Eat Less Food and Live Longer: Is this Old News or New?
A study carried out in China in 2020 is claiming that if you Eat Less, You will Live Longer. They are not just talking about weight loss and good skin, they are talking about down at singular cell level, where this can have an effect on increasing life span.
Their studies have shown that a restrictive calorie-controlled diet (Caloric Restriction), can reprogramme the metabolism and is linked to a longevity and reduction in some diseases (Shuai Ma et al., 2020).
With all the diets out there for you to choose, Slimming world, Weight watchers, Lighter life, Hip and Thigh diet, Atkins Diet to name a few, what makes this one unique, Isn’t Caloric Restriction just another term for a diet that helps you lose weight. This study says No, it isn’t. It states, “It’s an eating pattern to maintain good health and live longer.”
By reducing caloric intake to a level that does not deprive the body of essential nutrients causing malnutrition, the study showed that the tests carried out on a variety of animals over decades, concluded the calorie restriction diet delayed the onset of age-related disorders and in some it even extended their lifespan.
The trouble with this study is that it hadn’t incorporated the human factor, so what makes it safe for human beings?
Scientists still have a lot to learn about restricting calories, they don’t even know if such an eating pattern is safe or even doable in the long run. There is no evidence to suggest Caloric Restriction as a recommended eating regimen.
We all know if we eat too much, we put on weight (well many of us do), some are lucky and don’t. We all know if we continue with non-nutritional overeating, that we are likely to become obese. Thus, causing Co-Morbidities.
Surely the answer is to eat healthily and to exercise. I find it difficult to comprehend, having been through every single diet you can name (except the Atkins Diet) that this Caloric Restriction is the answer to all our prayers.
Yes, it would be great to find the magic cure for obesity, it would certainly save the NHS money, not only for the obesity itself but for all the co-morbidities that go with it, but, and it is a big but, there is No Magic Cure.
Its up to each individual to take control of their own eating habits. Yes, there are medical conditions out there that can cause weight gain, I hear you say, I have one of them. Hypothyroidism, it lowers your metabolism and leads to weight gain, but there is medication to take to level out the Thyroid hormone and so it becomes a level playing field, if you take the medication consistently.
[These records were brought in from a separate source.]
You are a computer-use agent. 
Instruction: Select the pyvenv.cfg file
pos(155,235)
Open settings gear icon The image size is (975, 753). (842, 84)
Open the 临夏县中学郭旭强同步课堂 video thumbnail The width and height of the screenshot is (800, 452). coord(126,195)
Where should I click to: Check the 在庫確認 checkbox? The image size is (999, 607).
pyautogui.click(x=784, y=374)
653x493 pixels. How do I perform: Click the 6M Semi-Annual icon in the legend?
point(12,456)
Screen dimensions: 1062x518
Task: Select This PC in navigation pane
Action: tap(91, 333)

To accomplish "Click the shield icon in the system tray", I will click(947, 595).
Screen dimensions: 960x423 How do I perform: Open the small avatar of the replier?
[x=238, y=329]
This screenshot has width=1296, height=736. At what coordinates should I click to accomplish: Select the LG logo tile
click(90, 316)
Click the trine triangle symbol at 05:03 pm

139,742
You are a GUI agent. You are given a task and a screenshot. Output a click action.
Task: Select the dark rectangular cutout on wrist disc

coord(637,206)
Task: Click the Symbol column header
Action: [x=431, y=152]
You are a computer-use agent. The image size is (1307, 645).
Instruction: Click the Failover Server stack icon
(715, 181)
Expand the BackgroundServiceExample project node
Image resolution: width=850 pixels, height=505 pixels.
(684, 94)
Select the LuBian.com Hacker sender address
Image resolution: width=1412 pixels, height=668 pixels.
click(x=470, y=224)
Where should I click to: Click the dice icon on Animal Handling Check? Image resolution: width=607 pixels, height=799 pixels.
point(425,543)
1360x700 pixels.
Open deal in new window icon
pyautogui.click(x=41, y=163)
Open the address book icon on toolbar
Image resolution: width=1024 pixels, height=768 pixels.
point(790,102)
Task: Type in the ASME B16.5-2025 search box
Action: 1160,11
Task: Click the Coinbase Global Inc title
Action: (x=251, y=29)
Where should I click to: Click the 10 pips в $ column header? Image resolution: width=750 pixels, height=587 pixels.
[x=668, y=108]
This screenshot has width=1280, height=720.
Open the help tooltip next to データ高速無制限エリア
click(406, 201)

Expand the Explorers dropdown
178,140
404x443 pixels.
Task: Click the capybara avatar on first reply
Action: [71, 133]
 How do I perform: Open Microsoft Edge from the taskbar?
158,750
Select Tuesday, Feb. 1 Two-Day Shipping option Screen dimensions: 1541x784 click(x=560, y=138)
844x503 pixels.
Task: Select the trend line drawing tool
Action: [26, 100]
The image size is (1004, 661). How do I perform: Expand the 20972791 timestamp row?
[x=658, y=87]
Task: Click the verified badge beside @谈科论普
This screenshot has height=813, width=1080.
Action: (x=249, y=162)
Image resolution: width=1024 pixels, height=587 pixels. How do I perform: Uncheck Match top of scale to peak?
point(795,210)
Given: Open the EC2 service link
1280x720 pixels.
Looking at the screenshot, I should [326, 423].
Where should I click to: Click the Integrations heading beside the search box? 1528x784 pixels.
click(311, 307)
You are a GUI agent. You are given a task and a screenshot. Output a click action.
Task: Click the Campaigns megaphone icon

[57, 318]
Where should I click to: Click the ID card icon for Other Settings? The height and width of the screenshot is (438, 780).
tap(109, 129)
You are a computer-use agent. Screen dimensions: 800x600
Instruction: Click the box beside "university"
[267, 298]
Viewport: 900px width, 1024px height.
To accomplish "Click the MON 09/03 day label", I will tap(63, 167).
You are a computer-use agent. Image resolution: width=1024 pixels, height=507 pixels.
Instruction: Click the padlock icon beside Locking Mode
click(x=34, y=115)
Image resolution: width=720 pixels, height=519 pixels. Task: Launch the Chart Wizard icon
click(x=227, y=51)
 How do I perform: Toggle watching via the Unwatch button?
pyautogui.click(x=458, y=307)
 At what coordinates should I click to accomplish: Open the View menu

So eating a well balanced healthy diet is what we all need to do, but not only that, we all need to get more active. It has proven in many studies that eating a healthy balanced diet and being more physically active will cause us to lose weight and maintain a healthy lifestyle whether that will prolong life, no one knows as everyone is an individual and no two bodies are the same.
Until the research and concrete evidence is out there to confirm that long term Caloric Restriction is safe and doable for a human being, then I think I will stick to trying to eat healthier by making better choices and to get more active. This is great news that the study has discovered the changes at singular cell level, but it definitely isn’t new News that eating healthily will help you have a healthier life.